Date: Sep 30, 2017 8:23 PM
Subject: Re: It is a very bad idea and nothing less than stupid to define 1/3<br> = 0.333...

Well you wrote here Newton didn't consider infinity,
and you say he can define partial sums without infinity.

Well this might be true, but you then go on and say
he used limits. But how do you get limits, without

knowing whether a series converges or not? For convergence
you need to make statement about infinitely many elements,

for example the Cauchy condition, is for infinitely many
pairs n,m, namely you need to know (or assume you know):

forall n,m >= N(e) |an - am| =< e

The above looks like a pi-sentence, and is not verifiable
if we do not know much about {ak}. So you are in the waters of:

It is also familiar in the philosophy of science that most
hypotheses are neither verifiable nor refutable.
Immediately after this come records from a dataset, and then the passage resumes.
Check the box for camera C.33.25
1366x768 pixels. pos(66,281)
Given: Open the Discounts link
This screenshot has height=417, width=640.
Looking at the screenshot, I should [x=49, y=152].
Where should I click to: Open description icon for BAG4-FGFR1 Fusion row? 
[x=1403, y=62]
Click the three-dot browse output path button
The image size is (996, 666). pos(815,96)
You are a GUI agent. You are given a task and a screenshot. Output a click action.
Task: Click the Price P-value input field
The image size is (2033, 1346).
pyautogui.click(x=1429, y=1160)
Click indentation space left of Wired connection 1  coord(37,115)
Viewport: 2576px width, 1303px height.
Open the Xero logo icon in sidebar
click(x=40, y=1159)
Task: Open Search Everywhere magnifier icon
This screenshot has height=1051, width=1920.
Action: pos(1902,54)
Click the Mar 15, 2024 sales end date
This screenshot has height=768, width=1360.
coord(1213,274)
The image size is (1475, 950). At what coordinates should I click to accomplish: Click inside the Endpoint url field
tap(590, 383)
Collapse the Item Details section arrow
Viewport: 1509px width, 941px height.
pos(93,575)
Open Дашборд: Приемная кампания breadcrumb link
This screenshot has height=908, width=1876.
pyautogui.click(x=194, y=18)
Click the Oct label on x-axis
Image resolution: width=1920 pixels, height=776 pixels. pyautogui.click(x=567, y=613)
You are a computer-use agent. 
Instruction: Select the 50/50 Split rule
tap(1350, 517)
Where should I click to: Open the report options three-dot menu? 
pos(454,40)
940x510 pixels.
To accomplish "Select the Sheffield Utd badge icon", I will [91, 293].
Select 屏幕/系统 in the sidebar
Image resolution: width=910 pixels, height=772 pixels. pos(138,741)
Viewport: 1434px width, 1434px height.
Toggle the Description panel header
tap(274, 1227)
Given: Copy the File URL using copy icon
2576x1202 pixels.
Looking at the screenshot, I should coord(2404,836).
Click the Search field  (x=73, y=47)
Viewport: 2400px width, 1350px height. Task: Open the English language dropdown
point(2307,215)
Thus, Kant?s
antinomies of pure reason include such statements as that space
is infinite, matter is infinitely divisible, and the series of
efficient causes is infinite. These hypotheses all have the form

forall x exists y P(x, y).

For example, infinite divisibility amounts to ?for every
product of fission, there is a time by which attempts to cut
it succeed? and the infinity of space amounts to ?for each
distance you travel, you can travel farther.?

Am Sonntag, 1. Oktober 2017 00:58:40 UTC+2 schrieb John Gabriel:
> On Saturday, 30 September 2017 17:25:16 UTC-5, FromTheRafters wrote:
> > netzweltler explained on 9/30/2017 :
> > > Am Samstag, 30. September 2017 23:14:36 UTC+2 schrieb
> > >>
> > >> .9 repeating and One share a sameness. They are quantities
> > >> that are different by the infinitely small.
> > >> .9 repeating is a transcendental One; the First quantity
> > >> below one. The infinitely small difference means a shared
> > >> sameness that is still not absolutely same.
> > >>
> > >> Mitchell Raemsch

> > >
> > > If there is a quantity between 0.999... and 1 and, therefore, these are two
> > > different points on the number line then you should define the distance
> > > between these two points. If you don't, then your first quantity is simply
> > > undefined.
> > >
> > > 'infinitely small' is not a definition. There are no two distinct points on
> > > the number line 'infinite(simal)ly' far away from each other.

> >
> > They do not differ
> > by infinite small.
> > They differ only
> > by none at all.

> Well, if you define 0.999... to be equal to a brick, then a brick and 0.999... differ by none at all.
> There is not a single support for this bullshit equality aside from S = Lim S and this is an ill-formed definition - the Eulerian Blunder.